Не дослушав Сергея, Потапов повернулся к Озоруеву.
— Слышь-ка, Григорий Алексеевич, у меня к тебе просьба.
Озоруев, не пришедший в себя после заявления Потапова, словно поперхнувшийся догадкой: «А Кузьмич-то не шутит, интонация не та», — невесело улыбнулся.
— И какая же просьба?
— Девочку на работу устрой. Чтобы с общежитием, с авансом, все, как положено. И шефство над ней возьми. Потому что хорошая девочка. Необходимо ей помочь.
— И кто же это?
— А рядом с тобой сидит. Настей звать.
— Что это вы, Иван Кузьмич?! Может, я не хочу на фабрику?

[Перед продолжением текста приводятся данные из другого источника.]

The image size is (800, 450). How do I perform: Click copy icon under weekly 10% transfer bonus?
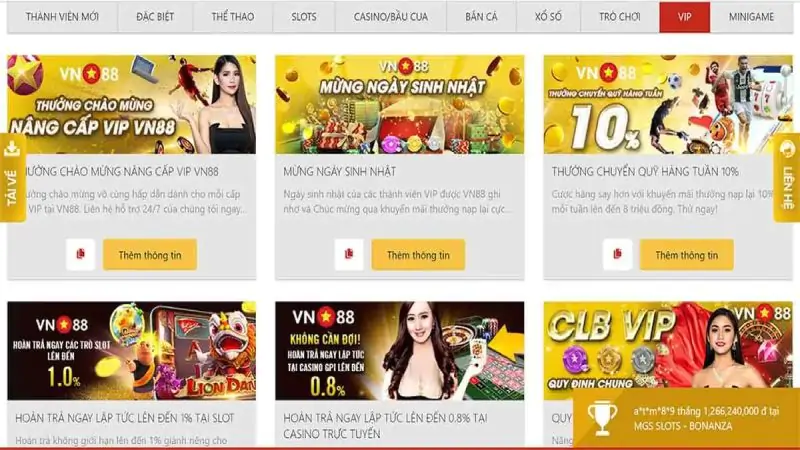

— Не обязательно подметки клеить, Настя. Иди шить. К машине. В ученицы — на закройщицу или на контроль, к Макаровне в стажерки. Она из тебя первоклассного эксперта по качеству сделает. Не хочешь? А куда тебе, кроме фабрики? В Технологический — не пройдешь, готовиться нужно год. Возвращайся тогда в Щелкуны. Не за первого же встречного подонка замуж идти? — метнул Потапов в сторону сына искорку взгляда, едва приметную. — Он ведь тебя за дурочку сельскую почитать будет. Разве не так?! Ты мне что о ней по телефону бормотал сегодня утром?! — не сдержался Иван Кузьмич, дал Сергею оборотку за его саркастическое «старо». — А ведь ты, сынок, штанов ее розовых не стоишь! Вот ведь дело-то какое…
— Напрасно кипятишься, отец. Лично я твой протест поддерживаю, если это действительно протест!